アメリカの元財務長官で経済学者のラリー・サマーズ氏がBloombergのインタビューで、先日発表されたアメリカの雇用統計についてコメントし、そこから導き出される今後のインフレ動向について語っている。

6月雇用統計は強かったのか

雇用統計については以下の記事で報じている。失業率は僅かに下がり、賃金のインフレ率は横ばいだった。

この記事では、筆者は同時に発表されたその他の数字から、今回の雇用統計はインフレ加速を示唆していると結論付けたが、サマーズ氏の見解はどうだろうか。彼は次のように述べている。

これは過熱した数字だ。経済が既に過熱している状況下で、雇用の増加が成年人口の増加の2倍のペースになっている。これではインフレ率を目標値まで下げることはできない。
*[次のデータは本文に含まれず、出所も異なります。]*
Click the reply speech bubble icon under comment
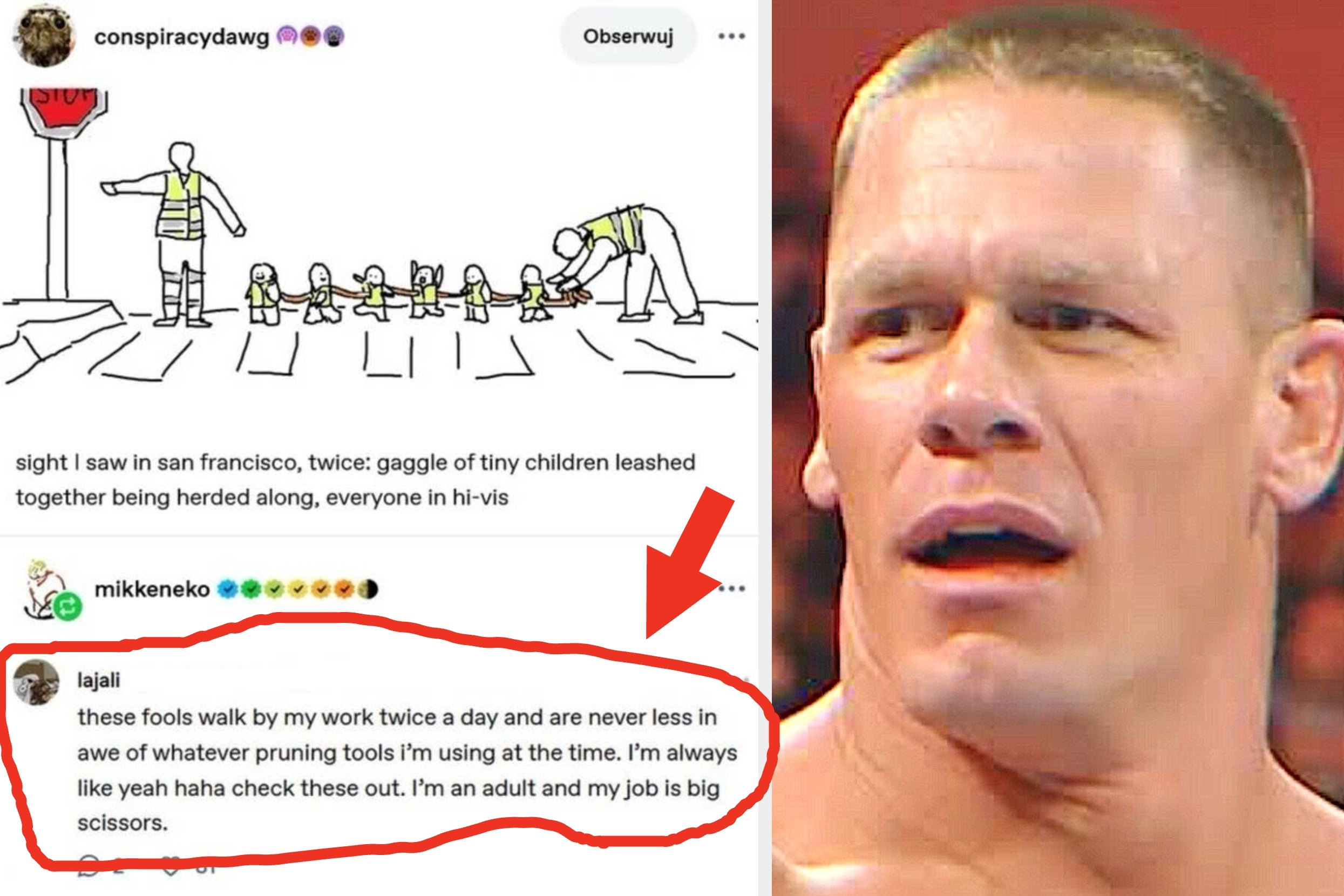 point(89,865)

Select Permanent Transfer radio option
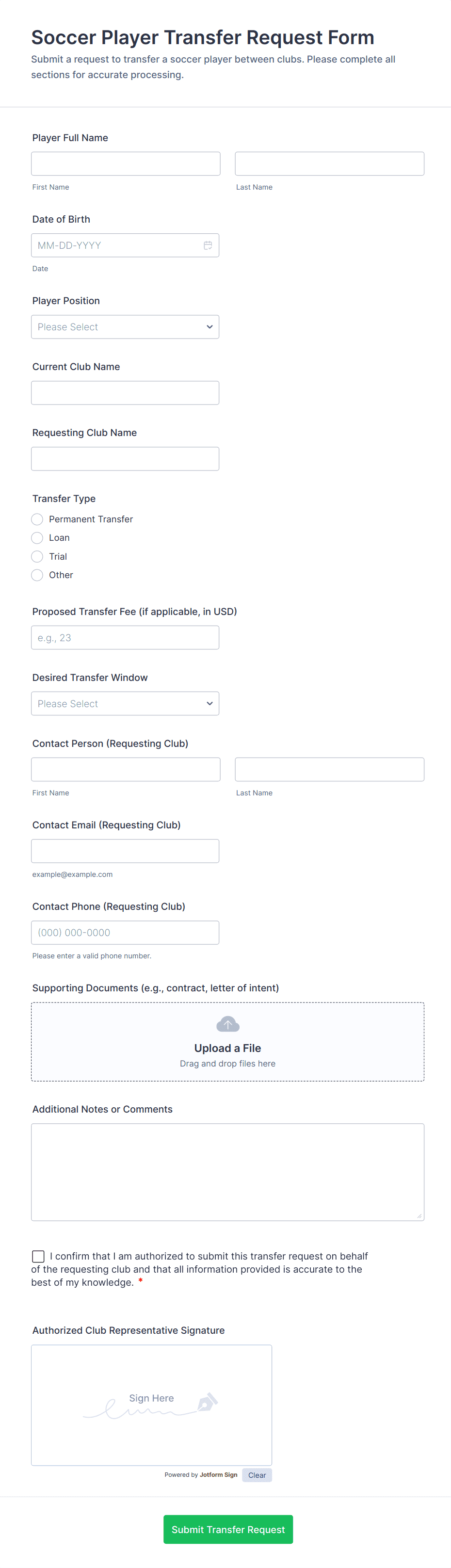(x=37, y=519)
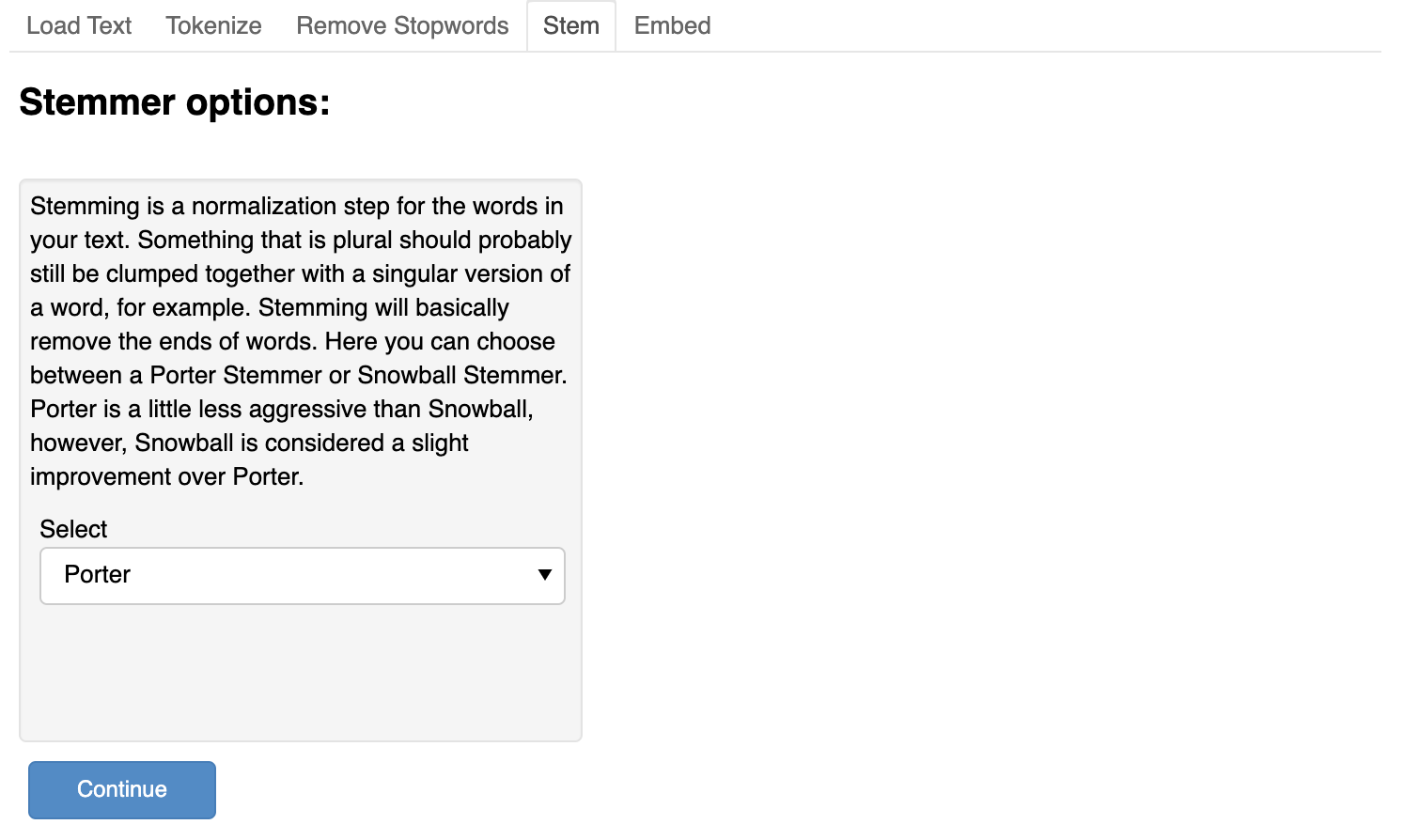
Task: Click the 'Select' label above the dropdown
Action: (73, 529)
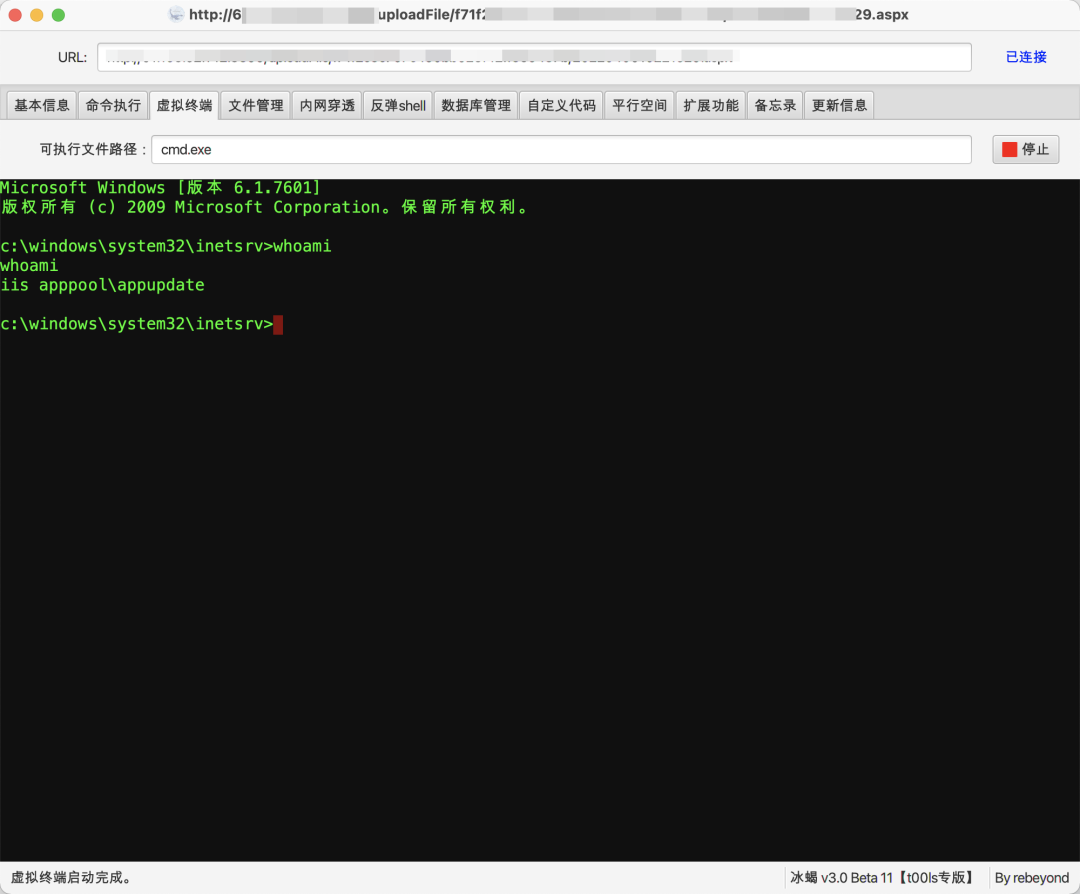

雇用はインフレ政策でばら撒けばいくらでも増えるかのように思いがちだが、実際には限界がある。労働者が人口よりも多く増えることはないからである。ばら撒かれたお金で雇い続けるとだんだん人が居なくなってくる。

また、サマーズ氏は他の数字について次のように述べている。

賃金のデータもインフレ目標を大幅に上回ったまま推移している。失業率は3.6%と低かった。離職率、求人数、解雇率、雇用保険など今週発表された労働市場の他のすべての指標は、過去のパターンと比較すると失業率が3.6%よりも更に低くなることを示唆している。

サマーズ氏のインフレ見通し

サマーズ氏は筆者と同じく、今回の雇用統計は強かったという見方のようだ。

筆者の見方については以下の記事を参考にしてもらいたい。

さて、この雇用統計はインフレ見通しに対して何を意味しているのか。サマーズ氏は雇用の増加について次のように続けている。

成人人口増加の2倍のペースの雇用増加を永遠に続けられると考えることは無理だ。そしてそれは労働市場がますます引き締まってゆくことを意味している。

人が雇えなくなれば、賃金を上げて無理にでも人を呼ぶほかない。そしてそれこそがインフレである。

サマーズ氏はこう続ける。

だからアメリカ経済は現在のところ非常に強いが、雇用の増加率を考えるとその強さは持続可能ではない。そしてそれがインフレと、インフレ目標以上の今後のインフレを示唆する指標が今後も継続することに繋がることはあまり驚きではないだろう。

中央銀行はインフレを過小評価している

Fed(連邦準備制度)は長らく利上げを続けてきたが、6月の会合では利上げを一旦休止した。

それでも利上げは一旦休止しただけで今後も続けると表明しているが、サマーズ氏はこの決定に別の要因も見ている。

そして今回の雇用統計を含むインフレを示唆する最近のデータを考えれば、サマーズ氏の結論は次のようになるようだ。

Fedが2年間インフレを過小評価し続けていると市場が判断していることは正しい。

インフレがまだ収まっていないなら、パウエル議長が「インフレは一時的」と言い続けてインフレの脅威を無視していた2021年から、2年後の今もFedはインフレを過小評価しているということになるとサマーズ氏は言っている。

だとすれば、今後の金融政策はどのようなものになるか。サマーズ氏は次のように予想している。

インフレ動向はFedにとって想定外のものであり続けている。そして経済の強さとインフレの動向が想定外だということは、今後どれだけ利上げしなければならないかも想定外のものになるだろうということだ。